Erica Cyriaco, 31 anos, surdo, integrante do Multibloco

"Várias vezes homens acham que eu não toco surdo, porque é um instrumento pesado, e os foliões ficam tentando me ensinar, pedem emprestado o instrumento. Eu toco surdo de terceira, eles ficam marcando no andamento todo errado, e aí eu nem olho né."

Claudia Vaz, 32 anos, agogô, integrante do Maria Vem Com As Outras

"O que sempre acontece é que quando um folião vem pedir para tocar o instrumento, eles só pedem para as mulheres. Como se a gente fosse boazinha, ou como se fosse um hobby e os homens tocassem sério, então dessa forma não atrapalham o bloco."

Carolina Coelho, 30 anos, xequerê

"Um amigo me falou que eu escolhi o xequerê porque é um instrumento mais fácil, me diminuindo. Me senti incomodada, falei para ele tomar vergonha na cara."

Simone Regina, 35 anos, percussão integrante da Fanfarra Black Clube, Surdos e Mundos e Moita

"Vejo muitas colegas de sopro passando pelo mesmo problema: tentam puxar uma música, vem um cara e puxa outra música em cima. Na percussão, o que acontece é homem segurando maceta/baqueta/mão de mulher para que ela pare de tocar. Não vejo problema quando uma pessoa está tocando errado e alguém vem corrigir, a questão é a abordagem. Outra coisa que me irrita muito é essa ideia de que mulher tem que estar sempre sorrindo. Às vezes fico concentrada na música e acabo ficando séria. Já fui cutucada no meio do bloco por fotógrafo me mandando sorrir. Aí é que eu fecho a cara mesmo."

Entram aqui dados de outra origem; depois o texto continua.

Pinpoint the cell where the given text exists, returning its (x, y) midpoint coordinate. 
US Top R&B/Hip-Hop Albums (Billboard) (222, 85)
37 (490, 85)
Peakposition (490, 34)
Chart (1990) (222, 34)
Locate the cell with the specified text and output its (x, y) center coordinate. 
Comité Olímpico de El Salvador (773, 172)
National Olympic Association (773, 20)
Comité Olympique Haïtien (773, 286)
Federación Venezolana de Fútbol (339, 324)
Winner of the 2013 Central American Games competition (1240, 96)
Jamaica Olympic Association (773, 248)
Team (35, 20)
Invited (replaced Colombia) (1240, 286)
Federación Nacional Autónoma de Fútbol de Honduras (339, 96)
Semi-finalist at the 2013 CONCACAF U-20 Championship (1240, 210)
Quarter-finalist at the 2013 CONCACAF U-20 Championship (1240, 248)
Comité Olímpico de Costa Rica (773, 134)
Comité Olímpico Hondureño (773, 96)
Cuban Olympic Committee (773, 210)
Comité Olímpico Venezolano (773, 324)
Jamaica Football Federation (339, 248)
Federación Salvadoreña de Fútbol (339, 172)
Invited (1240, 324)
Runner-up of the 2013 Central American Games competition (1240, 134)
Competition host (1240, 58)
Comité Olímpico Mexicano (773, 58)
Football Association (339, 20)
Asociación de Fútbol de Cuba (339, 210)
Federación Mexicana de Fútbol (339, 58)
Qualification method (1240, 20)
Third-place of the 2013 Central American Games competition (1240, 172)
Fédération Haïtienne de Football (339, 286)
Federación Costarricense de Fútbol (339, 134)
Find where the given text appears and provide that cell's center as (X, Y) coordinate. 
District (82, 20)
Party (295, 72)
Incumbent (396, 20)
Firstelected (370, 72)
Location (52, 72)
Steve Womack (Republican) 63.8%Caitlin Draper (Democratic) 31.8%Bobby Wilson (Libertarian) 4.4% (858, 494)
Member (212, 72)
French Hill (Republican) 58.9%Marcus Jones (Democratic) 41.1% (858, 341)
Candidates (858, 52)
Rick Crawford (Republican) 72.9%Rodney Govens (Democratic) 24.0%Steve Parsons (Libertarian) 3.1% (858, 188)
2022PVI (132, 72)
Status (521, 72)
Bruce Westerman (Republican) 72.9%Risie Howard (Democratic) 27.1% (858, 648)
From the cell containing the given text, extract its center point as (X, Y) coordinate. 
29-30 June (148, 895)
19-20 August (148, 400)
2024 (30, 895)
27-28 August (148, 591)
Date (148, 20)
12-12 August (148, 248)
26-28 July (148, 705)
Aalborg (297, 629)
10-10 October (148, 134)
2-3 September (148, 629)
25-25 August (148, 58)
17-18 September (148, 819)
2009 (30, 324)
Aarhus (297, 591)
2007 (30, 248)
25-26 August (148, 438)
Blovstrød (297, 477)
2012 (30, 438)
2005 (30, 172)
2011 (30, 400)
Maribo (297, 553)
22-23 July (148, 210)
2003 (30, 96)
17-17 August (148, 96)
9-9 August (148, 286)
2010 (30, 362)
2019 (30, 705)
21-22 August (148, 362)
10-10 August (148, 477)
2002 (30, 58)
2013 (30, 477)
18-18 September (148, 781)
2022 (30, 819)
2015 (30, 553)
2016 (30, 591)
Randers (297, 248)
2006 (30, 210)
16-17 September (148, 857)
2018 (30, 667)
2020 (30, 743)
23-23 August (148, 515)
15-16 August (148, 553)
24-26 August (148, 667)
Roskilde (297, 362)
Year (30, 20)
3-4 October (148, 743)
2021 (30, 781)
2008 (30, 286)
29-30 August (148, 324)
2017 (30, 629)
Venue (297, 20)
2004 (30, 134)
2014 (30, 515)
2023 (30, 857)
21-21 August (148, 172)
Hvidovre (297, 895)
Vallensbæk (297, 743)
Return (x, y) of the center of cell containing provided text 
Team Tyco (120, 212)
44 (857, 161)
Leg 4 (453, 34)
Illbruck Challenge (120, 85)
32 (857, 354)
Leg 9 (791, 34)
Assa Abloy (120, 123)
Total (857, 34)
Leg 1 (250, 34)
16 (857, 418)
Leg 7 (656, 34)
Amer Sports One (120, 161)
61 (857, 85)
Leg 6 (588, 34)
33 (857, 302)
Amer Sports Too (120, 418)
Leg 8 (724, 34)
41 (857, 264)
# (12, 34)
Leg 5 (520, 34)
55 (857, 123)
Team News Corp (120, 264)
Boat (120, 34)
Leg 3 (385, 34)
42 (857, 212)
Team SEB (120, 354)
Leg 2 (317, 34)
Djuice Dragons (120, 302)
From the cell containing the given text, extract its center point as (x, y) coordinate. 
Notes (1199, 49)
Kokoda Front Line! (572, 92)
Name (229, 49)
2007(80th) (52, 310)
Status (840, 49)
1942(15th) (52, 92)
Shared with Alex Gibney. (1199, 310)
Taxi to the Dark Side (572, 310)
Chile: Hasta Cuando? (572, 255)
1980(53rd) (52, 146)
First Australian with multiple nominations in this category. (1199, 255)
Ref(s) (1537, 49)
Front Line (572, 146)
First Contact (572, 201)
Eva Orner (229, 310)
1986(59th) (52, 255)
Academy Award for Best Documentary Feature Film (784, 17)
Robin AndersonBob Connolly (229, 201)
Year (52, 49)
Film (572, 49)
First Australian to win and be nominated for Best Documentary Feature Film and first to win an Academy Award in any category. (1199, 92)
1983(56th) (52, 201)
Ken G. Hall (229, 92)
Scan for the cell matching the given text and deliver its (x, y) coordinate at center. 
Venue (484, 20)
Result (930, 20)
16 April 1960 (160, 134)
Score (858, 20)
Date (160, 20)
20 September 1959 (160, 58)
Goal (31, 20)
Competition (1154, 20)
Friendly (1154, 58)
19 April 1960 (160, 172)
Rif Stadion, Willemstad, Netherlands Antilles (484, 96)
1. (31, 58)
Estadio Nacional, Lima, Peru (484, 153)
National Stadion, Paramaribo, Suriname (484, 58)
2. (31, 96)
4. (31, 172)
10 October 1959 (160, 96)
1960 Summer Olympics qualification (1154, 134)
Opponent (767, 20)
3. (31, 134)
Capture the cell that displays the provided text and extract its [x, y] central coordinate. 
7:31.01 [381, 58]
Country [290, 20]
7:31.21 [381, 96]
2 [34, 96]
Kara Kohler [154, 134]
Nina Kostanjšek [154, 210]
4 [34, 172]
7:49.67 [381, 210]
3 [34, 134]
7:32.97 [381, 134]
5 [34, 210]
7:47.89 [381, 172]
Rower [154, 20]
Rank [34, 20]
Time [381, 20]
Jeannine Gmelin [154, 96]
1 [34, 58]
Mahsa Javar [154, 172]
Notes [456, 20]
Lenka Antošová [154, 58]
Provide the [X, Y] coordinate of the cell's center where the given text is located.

Patrícia Santos, 43 anos, xequerê e regência, integrante do Mulheres Rodadas

"A situação chata já tem origem no meu instrumento, que os homens acham que é um chocalhinho, e na cabeça deles estamos sensualizando. Uma vez ouvi de um cara: se chacoalha assim, imagina o resto. Para eles é muito fácil tocar, mas na hora que coloca na mão deles não sabem nem pra que lado toca o instrumento. Acham que é de mulherzinha e com isso a primeira vez que fui tocar na rua senti que fui sendo colocada de lado na roda do bloco. A gente é colocada como subgrupo".